- _YOUR INSTRUCTIONS_:
Retype the rows from the line containing "Image resolution: width=1280" through the line containing "(1041, 318).", character for character.

━━ PROVIDED MATERIAL

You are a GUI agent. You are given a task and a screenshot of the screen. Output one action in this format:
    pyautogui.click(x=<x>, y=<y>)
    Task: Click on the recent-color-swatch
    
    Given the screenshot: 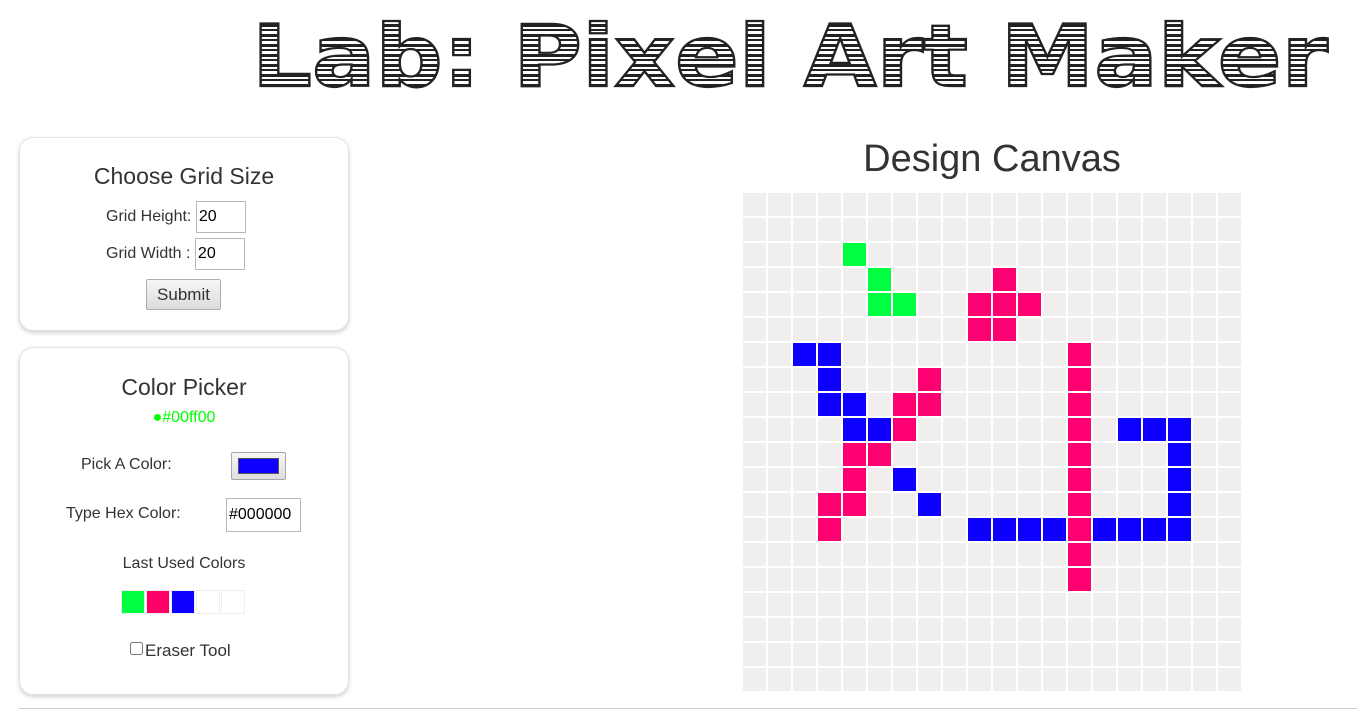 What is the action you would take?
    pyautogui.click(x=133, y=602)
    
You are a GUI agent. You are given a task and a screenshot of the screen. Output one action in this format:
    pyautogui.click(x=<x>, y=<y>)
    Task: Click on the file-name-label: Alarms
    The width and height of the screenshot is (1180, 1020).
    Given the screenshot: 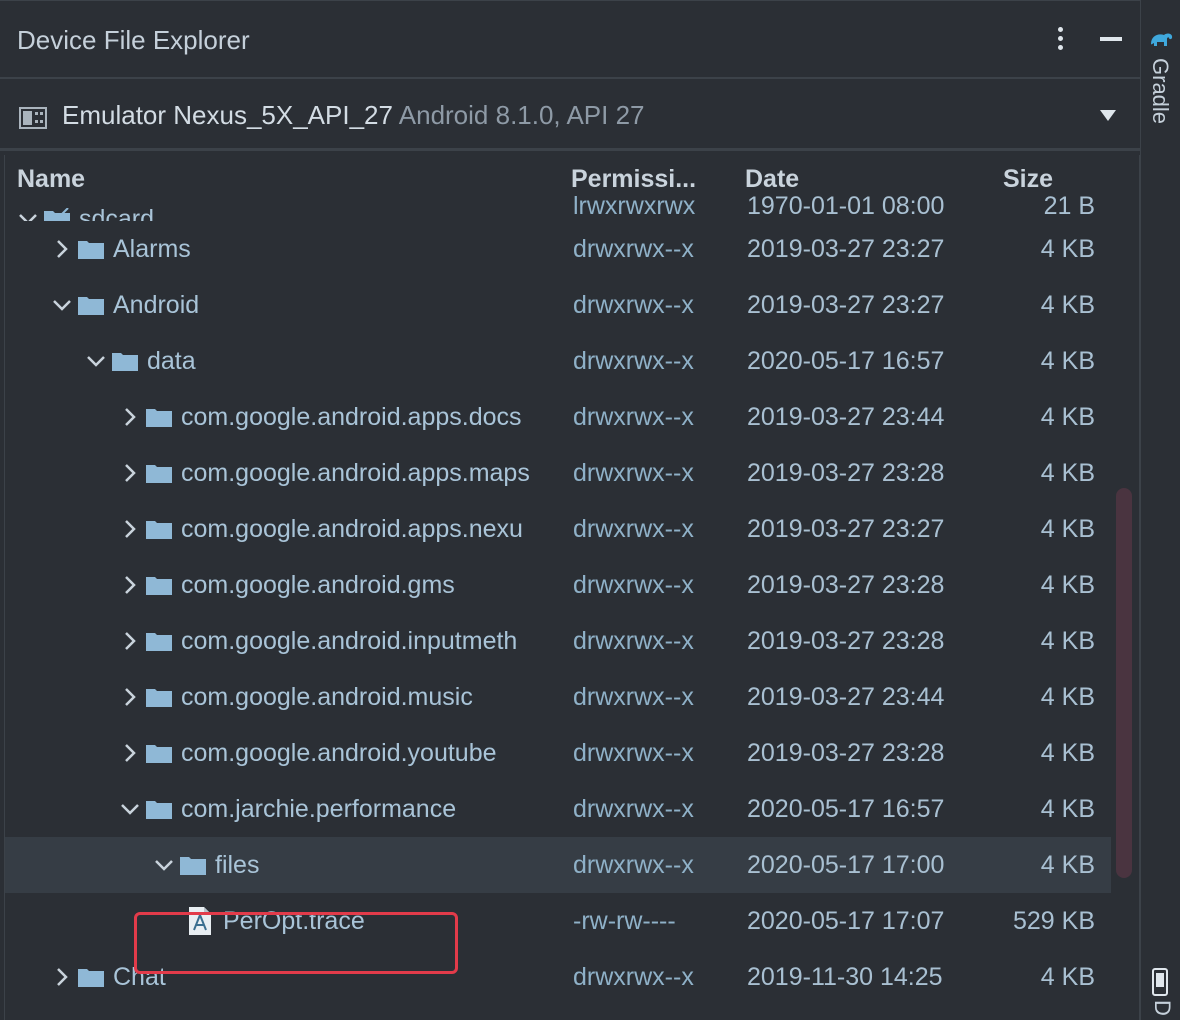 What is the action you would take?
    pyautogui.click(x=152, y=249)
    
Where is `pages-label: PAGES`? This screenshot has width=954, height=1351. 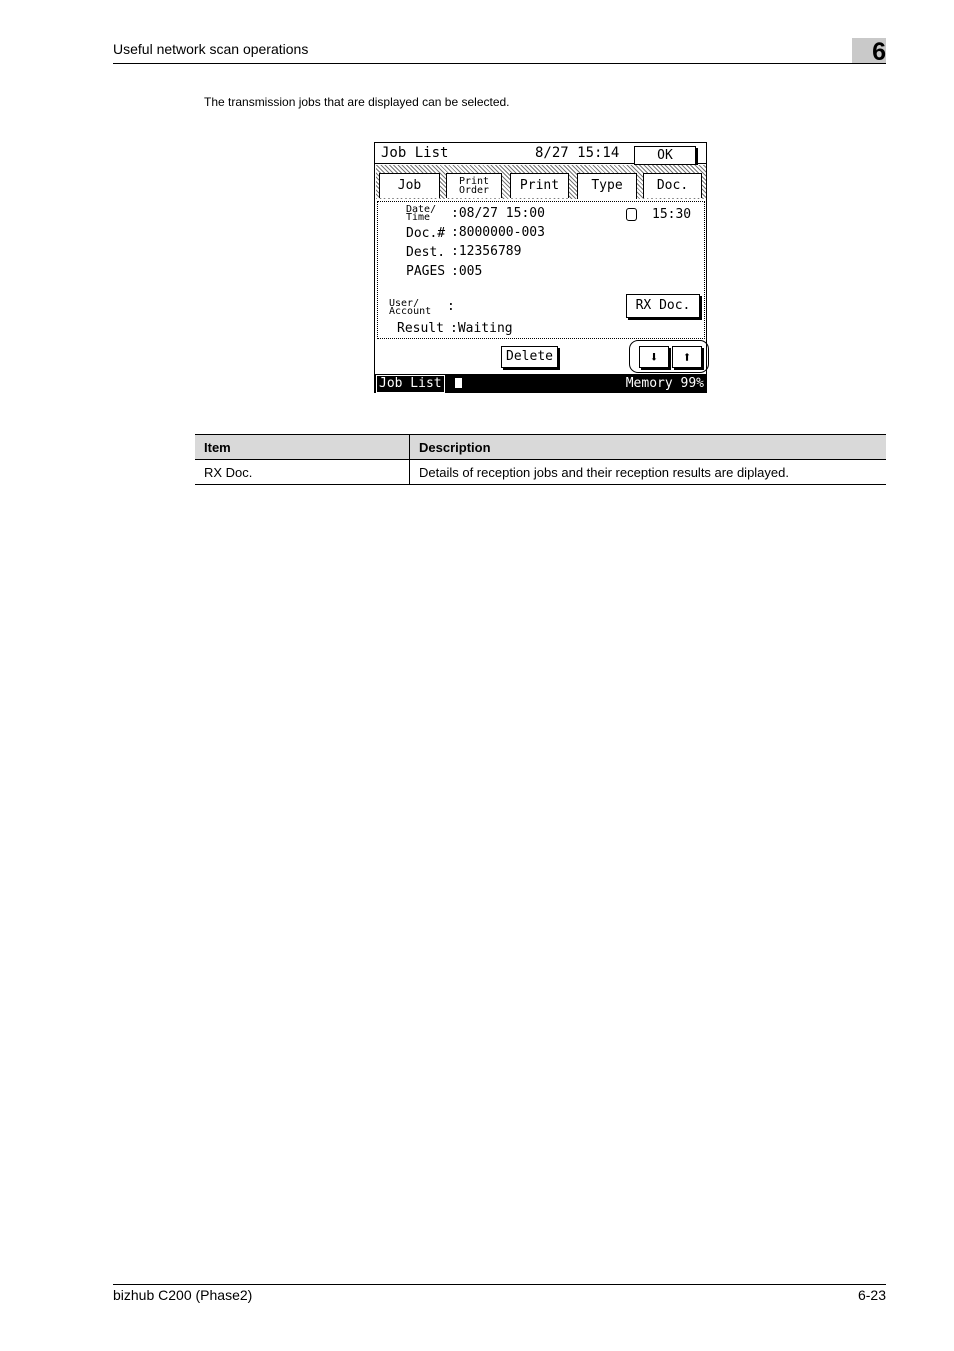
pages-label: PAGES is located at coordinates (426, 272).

━━━━
━━ PROVIDED MATERIAL

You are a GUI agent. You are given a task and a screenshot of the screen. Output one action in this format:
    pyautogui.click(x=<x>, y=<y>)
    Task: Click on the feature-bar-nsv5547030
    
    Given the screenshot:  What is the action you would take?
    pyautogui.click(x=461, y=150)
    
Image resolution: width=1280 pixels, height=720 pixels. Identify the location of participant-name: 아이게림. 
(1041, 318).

━━━━
━━ PROVIDED MATERIAL

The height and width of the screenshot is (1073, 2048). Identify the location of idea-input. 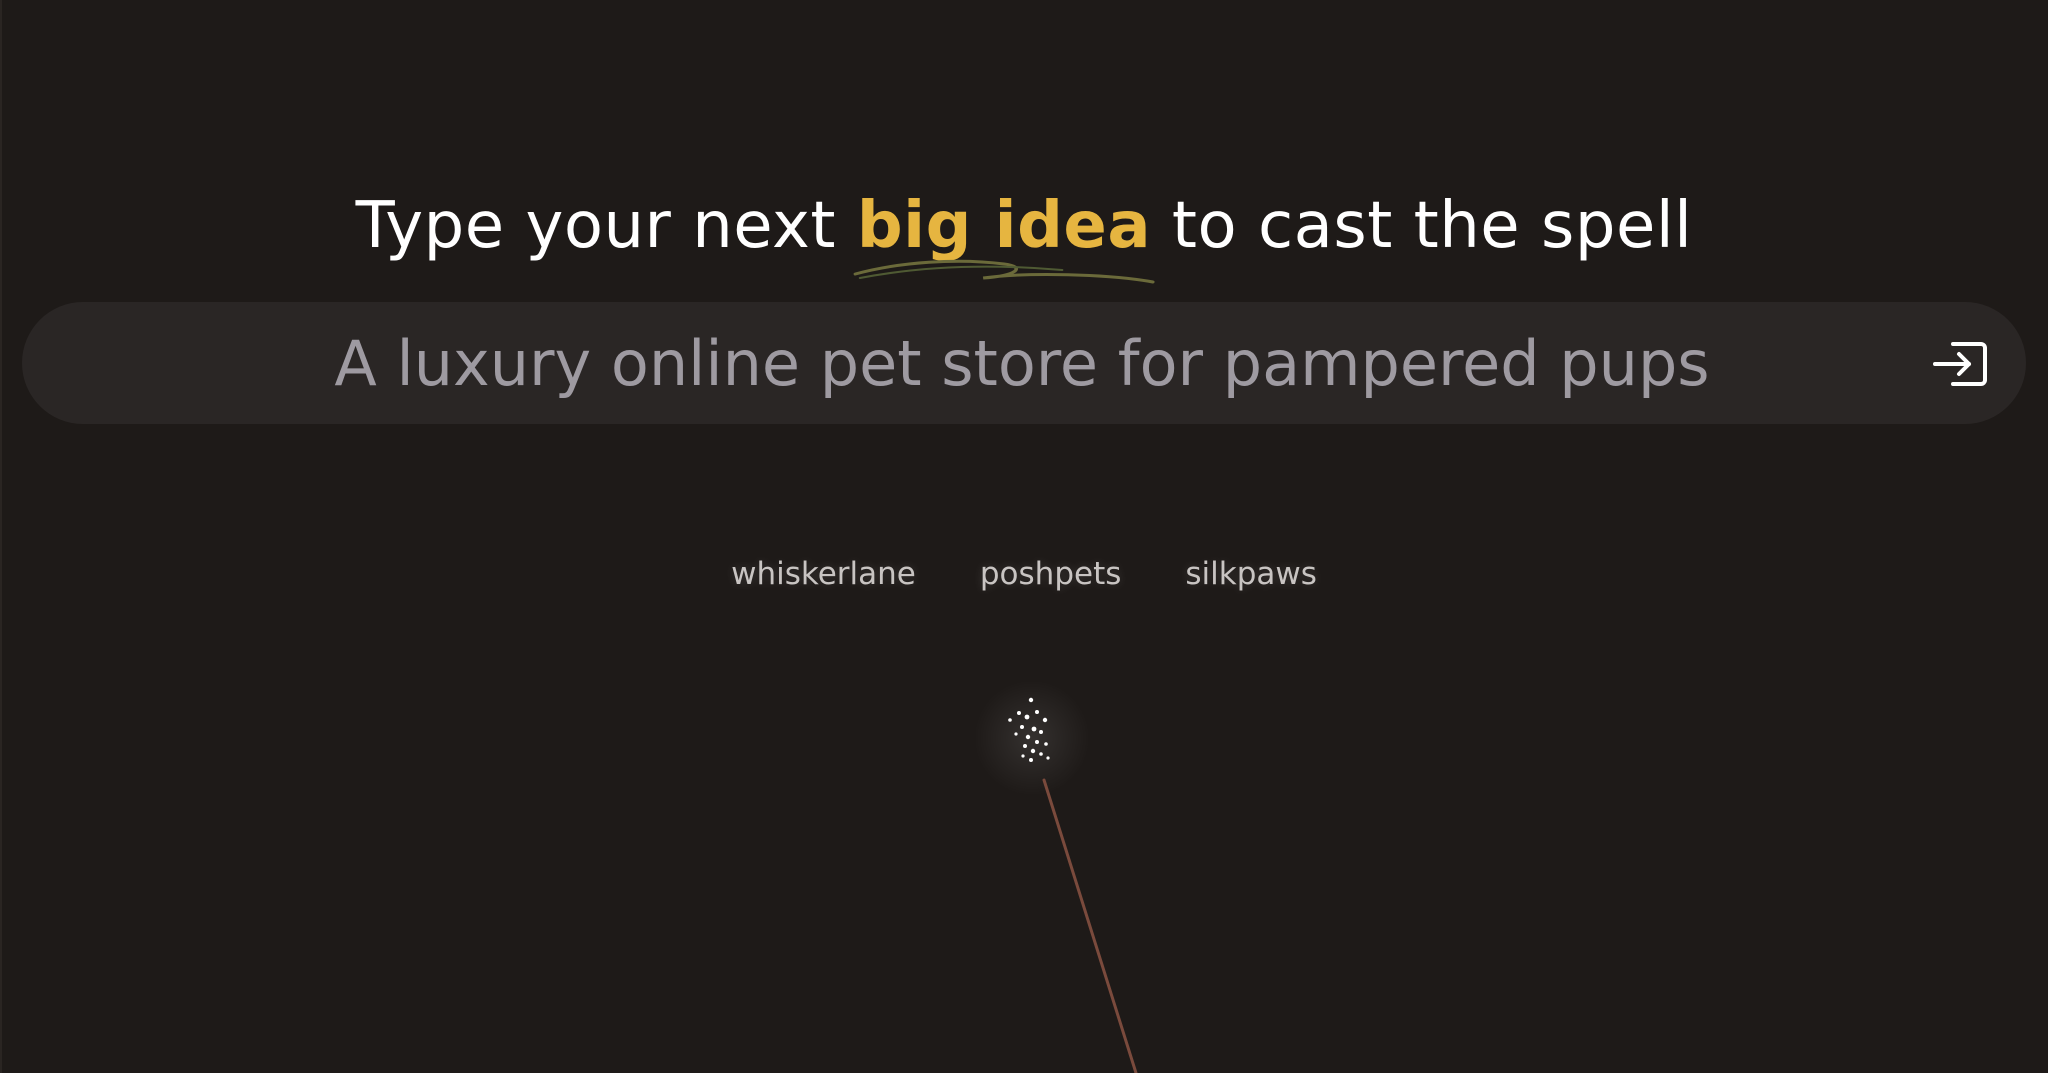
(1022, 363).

━━━━

- _OUTPUT OF THE TASK_:
Image resolution: width=1280 pixels, height=720 pixels. Identify the location of participant-name: 아이게림. 
(1041, 318).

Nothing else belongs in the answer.